What is needed here is a faithful repeat of every entry, with no character changed.

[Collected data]
*** Block opens ***
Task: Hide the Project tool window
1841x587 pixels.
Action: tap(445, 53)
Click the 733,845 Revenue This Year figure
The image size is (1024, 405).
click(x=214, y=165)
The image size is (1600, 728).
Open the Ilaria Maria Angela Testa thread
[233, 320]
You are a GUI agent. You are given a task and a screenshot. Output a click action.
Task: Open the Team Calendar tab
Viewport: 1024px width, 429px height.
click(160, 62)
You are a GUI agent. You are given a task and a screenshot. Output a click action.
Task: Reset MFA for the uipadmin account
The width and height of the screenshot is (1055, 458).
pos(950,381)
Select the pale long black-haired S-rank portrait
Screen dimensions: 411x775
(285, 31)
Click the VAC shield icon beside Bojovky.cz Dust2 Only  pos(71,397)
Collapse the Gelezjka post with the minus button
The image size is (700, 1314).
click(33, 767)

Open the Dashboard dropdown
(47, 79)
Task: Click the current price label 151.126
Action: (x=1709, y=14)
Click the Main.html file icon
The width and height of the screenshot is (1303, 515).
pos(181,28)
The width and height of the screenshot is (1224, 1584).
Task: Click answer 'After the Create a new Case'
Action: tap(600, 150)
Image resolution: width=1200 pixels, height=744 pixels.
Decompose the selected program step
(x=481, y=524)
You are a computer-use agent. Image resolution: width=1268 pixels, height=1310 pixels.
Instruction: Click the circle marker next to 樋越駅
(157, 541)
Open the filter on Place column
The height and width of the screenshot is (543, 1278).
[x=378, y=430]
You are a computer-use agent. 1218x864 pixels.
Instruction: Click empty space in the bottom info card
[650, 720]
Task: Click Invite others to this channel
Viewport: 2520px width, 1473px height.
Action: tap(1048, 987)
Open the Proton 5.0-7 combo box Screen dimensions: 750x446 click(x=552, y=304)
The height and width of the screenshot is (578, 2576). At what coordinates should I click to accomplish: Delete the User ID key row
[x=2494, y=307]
*** Block closes ***
## RESULT
Task: Hide the Project tool window
1841x587 pixels.
Action: tap(445, 53)
Click the 733,845 Revenue This Year figure
The image size is (1024, 405).
click(x=214, y=165)
The image size is (1600, 728).
Open the Ilaria Maria Angela Testa thread
[233, 320]
You are a GUI agent. You are given a task and a screenshot. Output a click action.
Task: Open the Team Calendar tab
Viewport: 1024px width, 429px height.
click(160, 62)
You are a GUI agent. You are given a task and a screenshot. Output a click action.
Task: Reset MFA for the uipadmin account
The width and height of the screenshot is (1055, 458).
pos(950,381)
Select the pale long black-haired S-rank portrait
Screen dimensions: 411x775
(285, 31)
Click the VAC shield icon beside Bojovky.cz Dust2 Only  pos(71,397)
Collapse the Gelezjka post with the minus button
The image size is (700, 1314).
click(33, 767)

Open the Dashboard dropdown
(47, 79)
Task: Click the current price label 151.126
Action: (x=1709, y=14)
Click the Main.html file icon
The width and height of the screenshot is (1303, 515).
pos(181,28)
The width and height of the screenshot is (1224, 1584).
Task: Click answer 'After the Create a new Case'
Action: tap(600, 150)
Image resolution: width=1200 pixels, height=744 pixels.
Decompose the selected program step
(x=481, y=524)
You are a computer-use agent. Image resolution: width=1268 pixels, height=1310 pixels.
Instruction: Click the circle marker next to 樋越駅
(157, 541)
Open the filter on Place column
The height and width of the screenshot is (543, 1278).
[x=378, y=430]
You are a computer-use agent. 1218x864 pixels.
Instruction: Click empty space in the bottom info card
[650, 720]
Task: Click Invite others to this channel
Viewport: 2520px width, 1473px height.
Action: tap(1048, 987)
Open the Proton 5.0-7 combo box Screen dimensions: 750x446 click(x=552, y=304)
The height and width of the screenshot is (578, 2576). At what coordinates should I click to accomplish: Delete the User ID key row
[x=2494, y=307]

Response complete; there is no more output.